Problem to solve: How many lines of the records hold the string "computer"? Reply with the number alone.

Records for processing:
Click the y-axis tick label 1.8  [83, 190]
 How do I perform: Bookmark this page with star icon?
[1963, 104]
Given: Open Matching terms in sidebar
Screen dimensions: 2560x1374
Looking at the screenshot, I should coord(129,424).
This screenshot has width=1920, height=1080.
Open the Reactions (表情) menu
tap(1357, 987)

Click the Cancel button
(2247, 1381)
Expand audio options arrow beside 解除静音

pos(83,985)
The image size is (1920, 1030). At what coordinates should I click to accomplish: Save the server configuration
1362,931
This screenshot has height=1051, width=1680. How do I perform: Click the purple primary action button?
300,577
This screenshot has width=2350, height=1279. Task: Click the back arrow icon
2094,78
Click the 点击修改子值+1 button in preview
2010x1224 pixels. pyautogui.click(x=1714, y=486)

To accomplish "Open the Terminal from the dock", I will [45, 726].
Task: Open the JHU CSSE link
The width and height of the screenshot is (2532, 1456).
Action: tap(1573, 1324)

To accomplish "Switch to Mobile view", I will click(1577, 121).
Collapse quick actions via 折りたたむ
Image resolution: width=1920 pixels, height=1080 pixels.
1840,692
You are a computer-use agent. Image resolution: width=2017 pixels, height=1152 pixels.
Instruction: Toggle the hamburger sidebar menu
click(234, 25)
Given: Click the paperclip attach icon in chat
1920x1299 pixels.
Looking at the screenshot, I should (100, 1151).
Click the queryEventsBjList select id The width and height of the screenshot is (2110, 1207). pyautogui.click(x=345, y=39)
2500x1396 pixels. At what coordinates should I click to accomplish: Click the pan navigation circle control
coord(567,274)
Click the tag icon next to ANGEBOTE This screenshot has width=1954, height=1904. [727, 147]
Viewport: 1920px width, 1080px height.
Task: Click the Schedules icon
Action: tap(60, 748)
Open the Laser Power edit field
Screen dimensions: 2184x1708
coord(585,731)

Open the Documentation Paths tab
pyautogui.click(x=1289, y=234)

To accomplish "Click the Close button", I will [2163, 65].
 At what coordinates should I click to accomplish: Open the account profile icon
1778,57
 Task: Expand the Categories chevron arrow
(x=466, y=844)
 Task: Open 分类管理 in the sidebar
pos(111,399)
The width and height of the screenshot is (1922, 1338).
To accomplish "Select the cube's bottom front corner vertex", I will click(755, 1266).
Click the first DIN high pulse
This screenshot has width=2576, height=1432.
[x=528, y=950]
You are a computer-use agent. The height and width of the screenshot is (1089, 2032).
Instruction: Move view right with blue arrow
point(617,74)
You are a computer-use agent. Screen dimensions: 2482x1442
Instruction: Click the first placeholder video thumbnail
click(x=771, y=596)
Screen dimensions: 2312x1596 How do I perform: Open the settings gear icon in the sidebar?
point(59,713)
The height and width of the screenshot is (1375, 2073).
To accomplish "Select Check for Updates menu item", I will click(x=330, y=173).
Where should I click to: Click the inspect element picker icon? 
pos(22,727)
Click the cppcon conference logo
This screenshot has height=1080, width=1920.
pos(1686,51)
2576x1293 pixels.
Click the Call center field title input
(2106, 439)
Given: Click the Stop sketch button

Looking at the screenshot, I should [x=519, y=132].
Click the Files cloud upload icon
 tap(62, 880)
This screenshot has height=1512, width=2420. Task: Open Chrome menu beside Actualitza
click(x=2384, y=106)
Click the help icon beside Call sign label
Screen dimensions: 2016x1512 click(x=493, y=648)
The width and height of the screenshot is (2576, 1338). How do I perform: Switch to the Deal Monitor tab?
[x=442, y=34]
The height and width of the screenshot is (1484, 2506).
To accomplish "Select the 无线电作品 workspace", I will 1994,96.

Completed task: 3